In 2006 I saw Coldplay live for the first time, in Vancouver. To be honest, I knew that Chris Martin was married to Gwyneth Paltrow, but other than that I couldn’t tell you a single song they sang. I went with Lori and a couple of friends. They pretty much dragged me along. The opening act was Fiona Apple. If your in your late 20′s or early 30′s you might be rumaging through mid to late 90′s memories of a song called “Criminal”. I thought she was pretty out there then, but her opening act that night sealed the deal. This girl was whack. If I had any interest at all in being at the show, that act killed it. As I sat sulking in between acts, I was pretty sure the night wouldn’t get any better. Many times, in the midst of situations and atmospheres that carry a strong spiritual presence, I can sense that presence fairly easy. After Miss Apple’s act I felt a heavyness hanging over the large arena and, at the time, I figured nothing short of a mass destruction of the entire place could lift what I was feeling. Then it happened. It was as if a bomb had gone off and immediately cleansed the lingering atmosphere. It wasn’t a fire alarm clearing the arena or a “prayer” being offered by yours truly, but a sound. A sound that swept through the air amidst the roars of the screaming crowd. It was “Square One”. I didn’t know the song and I didn’t know the band, but I knew the sound. It was cleansing and pure. It might seem that I am being overly dramatic about the whole event, but it was a turning point for me. That night initiated my journey to discover God in some of the most unlikely places.

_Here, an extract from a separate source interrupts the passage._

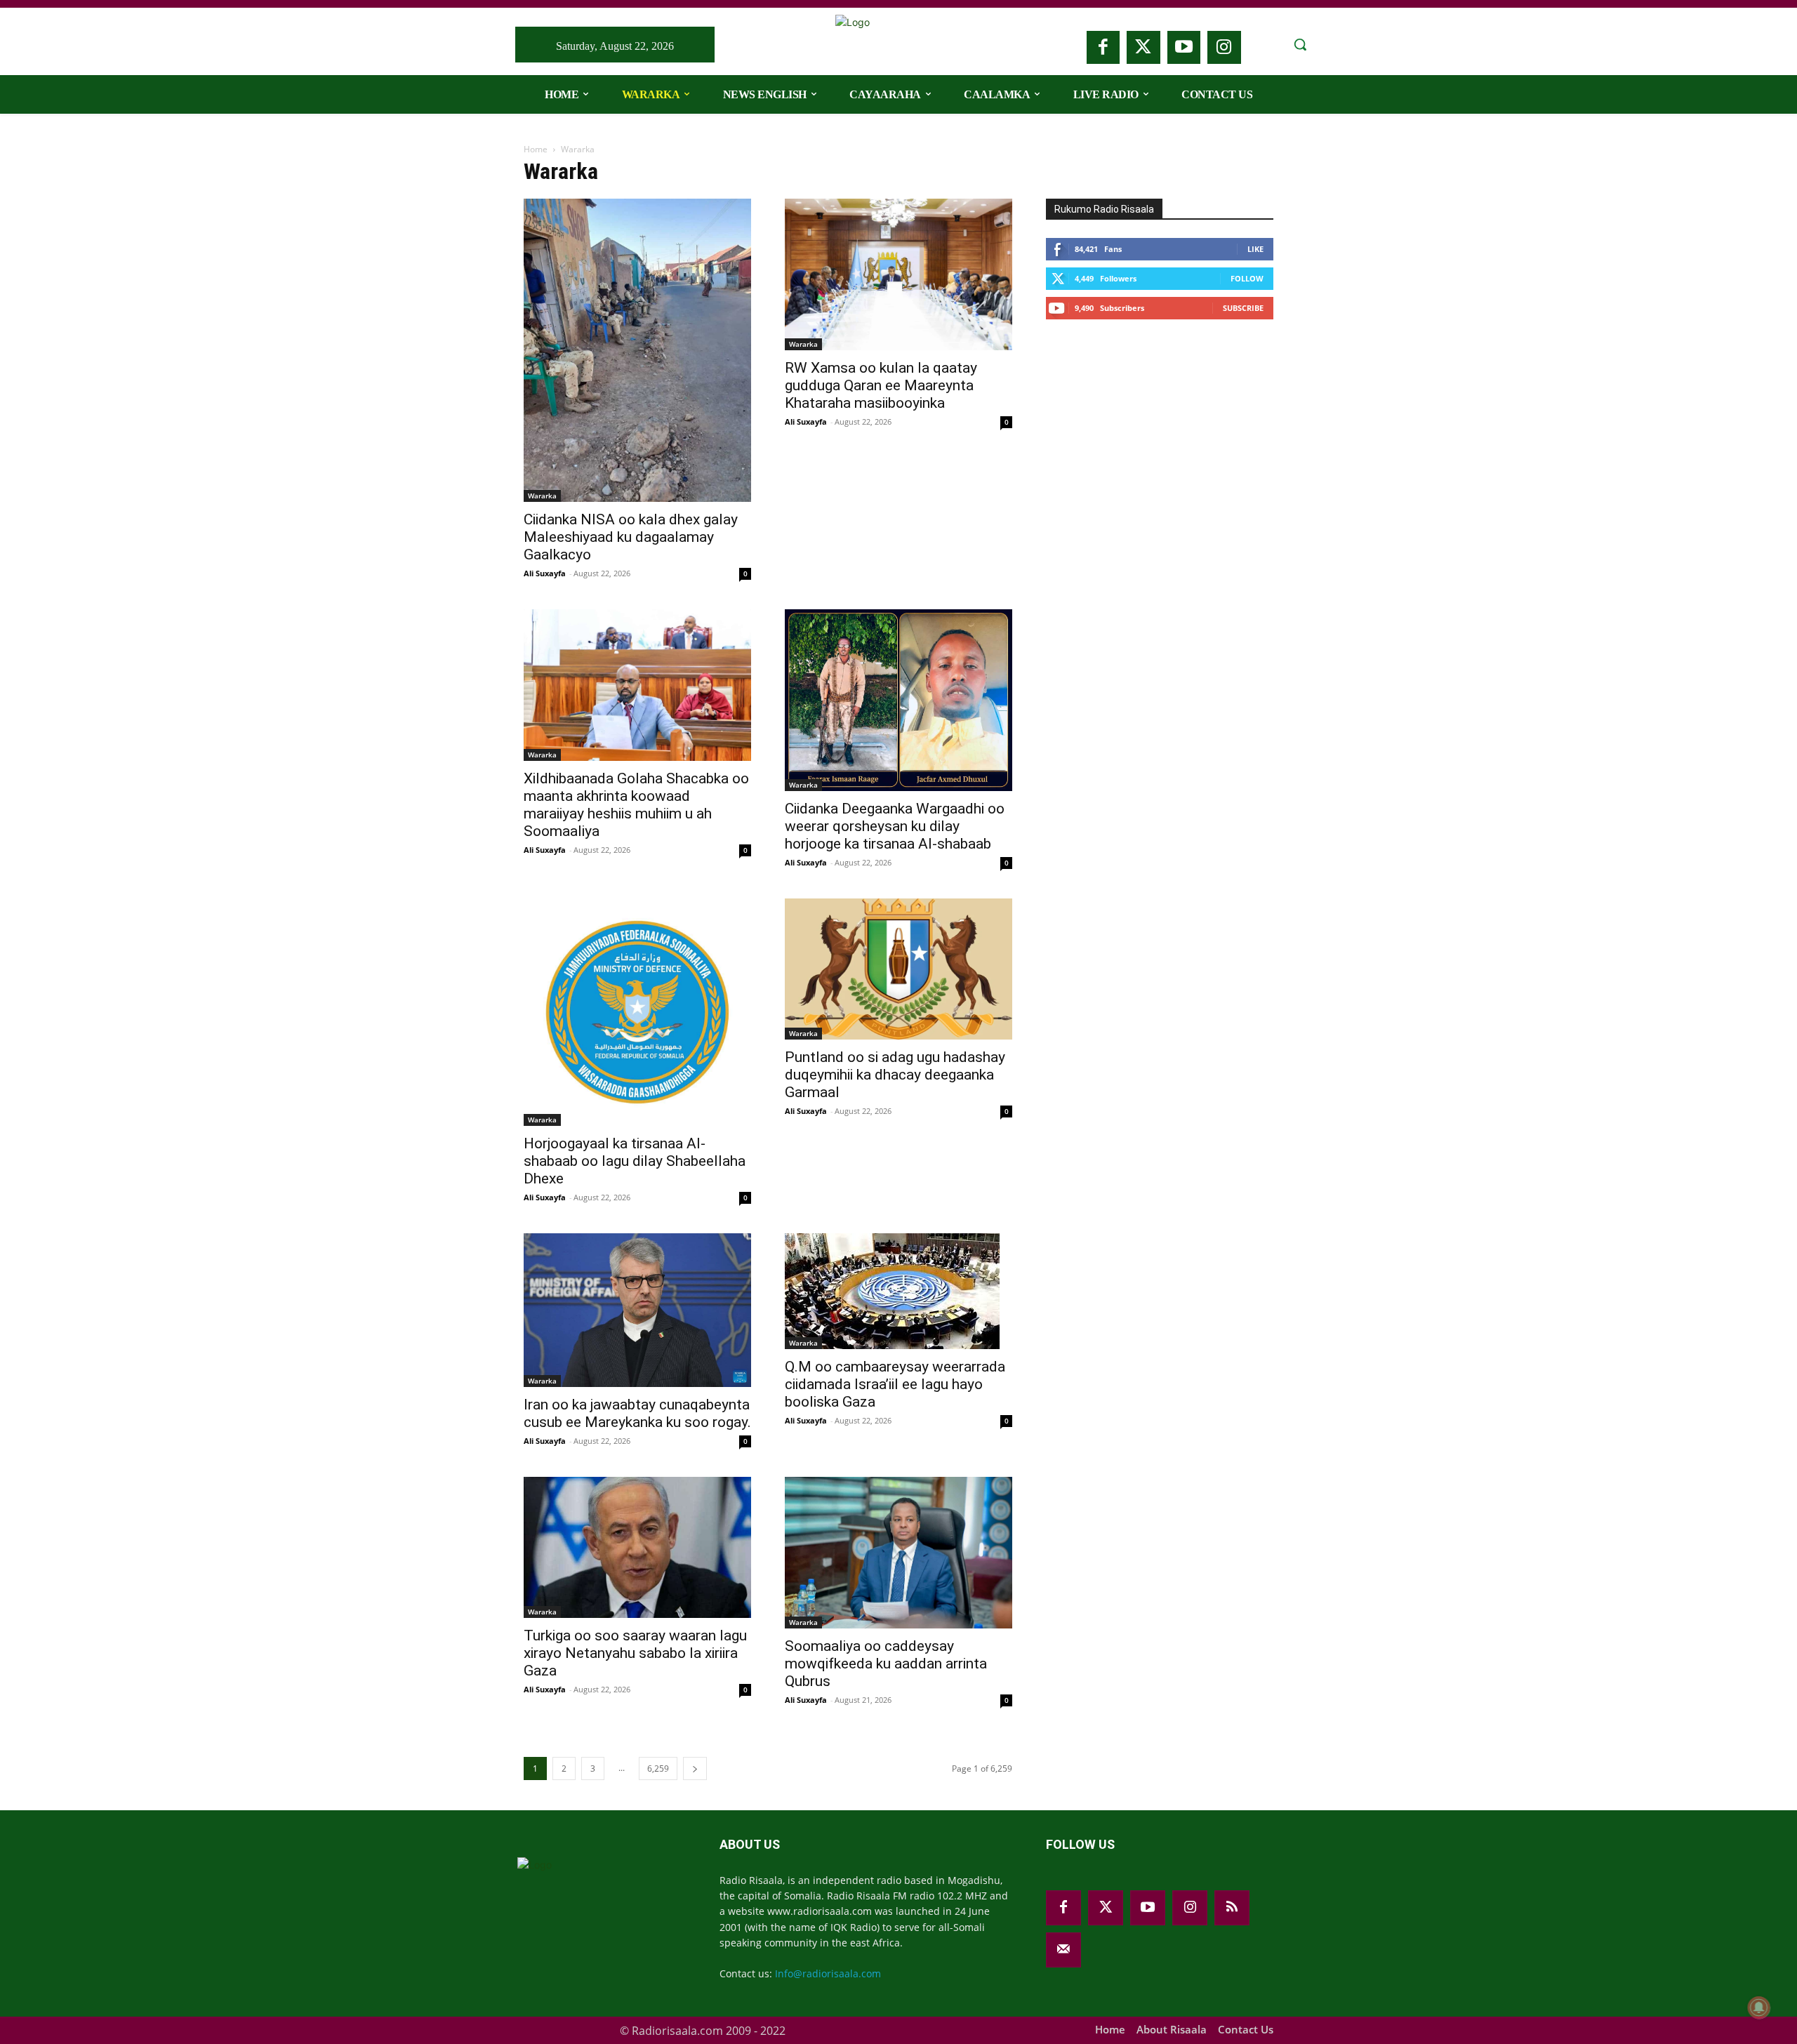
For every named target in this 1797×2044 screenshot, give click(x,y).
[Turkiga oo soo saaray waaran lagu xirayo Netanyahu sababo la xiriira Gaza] (637, 1547)
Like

In 2006, although I was late to the party, it was still perfectly socially acceptable to not only enjoy Coldplay, but to place their bumper sticker over the E-machine logo on the back of your laptop. Not today. It’s there notority that sank them. Shame on you Coldplay for fulfilling your dreams. We won’t stand for it.
Why do we find it so difficult to watch people fulfill their dreams? Is it that we ourselves feel so void of satisfaction pertaining to our own dreams, that we tend to only stand with people that seem to be on the same pitstop of their dream journey as us? Maybe since the first time we were cut from the basketball team in middle-school, we’ve figured it’s better to just not dream at all. Hey, disappointment can never come to somone who never hopes. Seems to me like a terrible life to live. I’m a card carrying dreamer. The lifestyle has its pros and cons for sure, but a life void of believing for something that you’ve yet to see is a life I don’t want to live.
At times, dreaming causes stress. Not in the actual moment that your dreaming, but in the day to day tasks it takes to accomplish your dreams. So, my milestone. Today was the first stressful day in quite some time. I think I’m learning how to balance the now with the yet-to-be.
And now, my inspiration for today. much love





hm. the past few days i’ve been feeling this heaviness in my heart– it was like i was missing something, or even just frustrated…this time in my life i feel like i’m encountering more or less the drudgery parts of living the dream. dreading to wake up to simply do the routine of every day life once again knowing that the dream is burning so deep within and that you were created for more than the 9-5. it’s been a struggle at times to keep the faith and to not subject myself to believe that this is “all” my life has become.
there’s quite a liberation when people realize they have the right to dream, that they were created to dream…and dream BIG. although the journey isn’t always pretty and can be rough at times, and even hurt, dreamers cling onto HOPE with such tenacity…they refuse to believe anything less than that. to dream is to fully come alive. God is the ultimate dreamer/dream-maker.
this entry just confirms so much in my heart. thanks ck!
ur bringing more tears to my soul – so well put. My son is musical and i have let him choose his own – obviously he hears what i play and much is not ‘traditional’ he has recognised the spirit in music and others and he is 15.
Nelson Mandella shared the same sentiments i believe , correct me if I am wrong, regarding people and their inability to let people become their dream. This is God given, the who of I am, living in the present fully alive and complete. Oh for the process to be finished….the utopian dream…..but Jesus had another way of what it means to be I am.